Given two *paired*, *continuous* variates (denoted as $Y_1$ and $Y_2$), the standard frequentist parametric analysis is the paired $t$-test. This analysis is predicated on the assumption that the scores are independent, identically-distributed data from a normal distribution for each condition. However, the parametric assumptions are not likely to be strictly true. The possibility of mixture processes invalidate the assumption of the scores being independent and identically distributed. Moreover, there are processes where the central limit theorem does not apply because the underlying stochastic process is not based on the mean value of a latent distribution. Processes such as flooding or task completion time have measures that are dependent on the minimum or the maximum of an underlying process rather than a mean value. The parametric assumptions for the paired $t$ -test are not reasonable for this type of research. Consequently, it is prudent to have a powerful alternative method for doing statistical inference that is not based on parametric assumptions. The Wilcoxon signed-rank test is the most powerful frequentist alternative to the paired $t$-test (Siegel and Castellan, 1988).^[The sign test is another nonparametric statistical procedure that can be used for paired-continuous variates. The `DFBA` package has a function for doing a Bayesian sign test (*i.e.*, the `dfba_sign_test()` function). However, the sign test is a less powerful procedure than the Wilcoxon test.] Because the signed-rank procedure uses rank values, it has the additional advantage of not being susceptible to the undue influence of outlier scores. Consequently, the Wilcoxon signed-rank test is a more robust inferential approach than the standard $t$-test.

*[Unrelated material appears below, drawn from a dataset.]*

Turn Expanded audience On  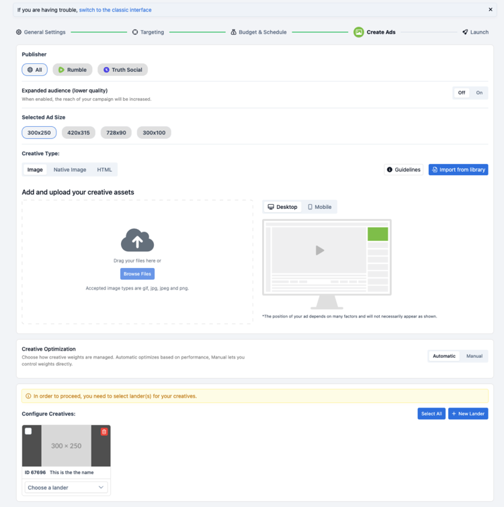point(479,93)
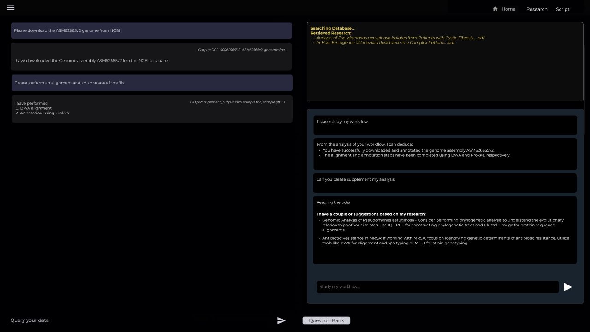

Chechile (2018) developed a Bayesian version for the Wilcoxon signed-rank statistic. The theory for the Bayesian version of the Wilcoxon signed-rank test is described below in the section [The Bayesian Wilcoxon Signed-Rank Procedure](#wilcoxon-procedure), and examples for using the `dfba_wilcoxon()` function are provided in the section [Using the `dfba_wilcoxon()` Function](#using-the-wilcoxon). Sections 2 and 3 involve issues associated with Monte Carlo sampling, approximating the posterior distribution with a beta distribution, the likelihood principle, and the Bayes factor; please see the vignettes for the `dfba_beta_bayes_factor()`, `dfba_binomial()` and the `dfba_beta_contrast()` functions for more information.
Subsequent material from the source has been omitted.